In questo discernimento spirituale per individuare la strada giusta per la nostra santificazione ci viene in aiuto la prima lettura di questa domenica, tratta dal libro del profeta Isaia, nella quale sinteticamente ci viene ricordato che i pensieri di Dio non sono i nostri pensieri. Dio cammina ed agisce per altre strade che non sono quelle umane e di calcolo utilitaristico. Perciò si fa come una necessitù interiore mettersi alla ricerca del Signore come ci invita a fare Isaia: “Cercate il Signore, mentre si fa trovare, invocatelo, mentre è vicino”. La vicinanza a Dio ci porta ad abbandonare la via del male, l'empio abbandonerà la sua via e l'uomo iniquo i suoi pensieri. Con la conversione l'uomo ritorna al Signore che avrà misericordia di lui e perdona largamente. On ci può essere sintonia perfetta tra Dio e l'uomo, perciò ci viene ricordato che i pensieri di Dio non sono i uguali ai nostri miseri pensieri, e soprattutto le nostre vie non sono le vie di Dio.
Anche la seconda Lettura, tratta dalla Lettera ai Filippesi di San Paolo apostolo, che è in sintonia con il vangelo e il testo di Isaia della XXV del tempo ordinario, è un invito a mettere al centro della nostra vita Cristo e non le nostre personali ed egoistiche affermazioni di noi stessi, a danno degli altri. Al punto di santità in cui è arrivato Paolo, le espressioni che vengono riportate vanno pure analizzate ed interpretate: “Fratelli, Cristo sarà glorificato nel mio corpo, sia che io viva sia che io muoia. Per me infatti il vivere è Cristo e il morire un guadagno”. Paolo opta per la sua felicità eterna per curare il desiderio del cielo. Per morire è un guadagno in tutti i sensi, in quanto “se il vivere nel corpo significa lavorare con frutto, non so davvero che cosa scegliere. Sono stretto infatti fra queste due cose: ho il desiderio di lasciare questa vita per essere con Cristo, il che sarebbe assai meglio; ma per voi è più necessario che io rimanga nel corpo”. L'apostolo considera anche il fatto che lasciare i cristiani di Filippi abbandonati a se stessi, senza la sua guida, in quel momento sarebbe un fatto estremamente negativo.

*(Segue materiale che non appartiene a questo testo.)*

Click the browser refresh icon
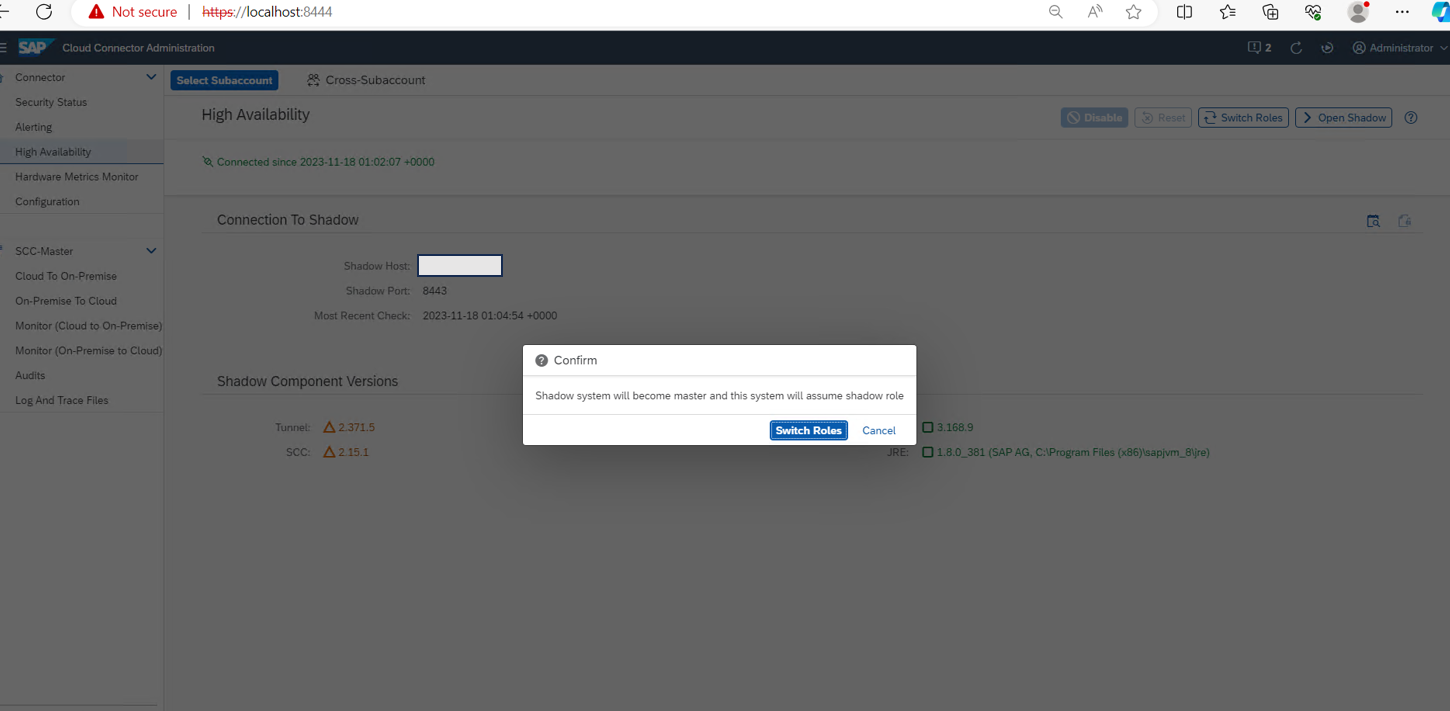The image size is (1450, 711). 44,12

Conclusione del ragionamento è che sia che viviamo, sia che moriamo siamo del Signore ed essendo proprietà di Dio ci dobbiamo comportare in modo degno del vangelo di Cristo”. Dobbiamo rispecchiare nei pensieri, nelle opere il vangelo che abbiamo accolto e fatto nostro. Chiediamo al Signore questa grazia della fedeltà e della coerenza fino alla fine della nostra vita.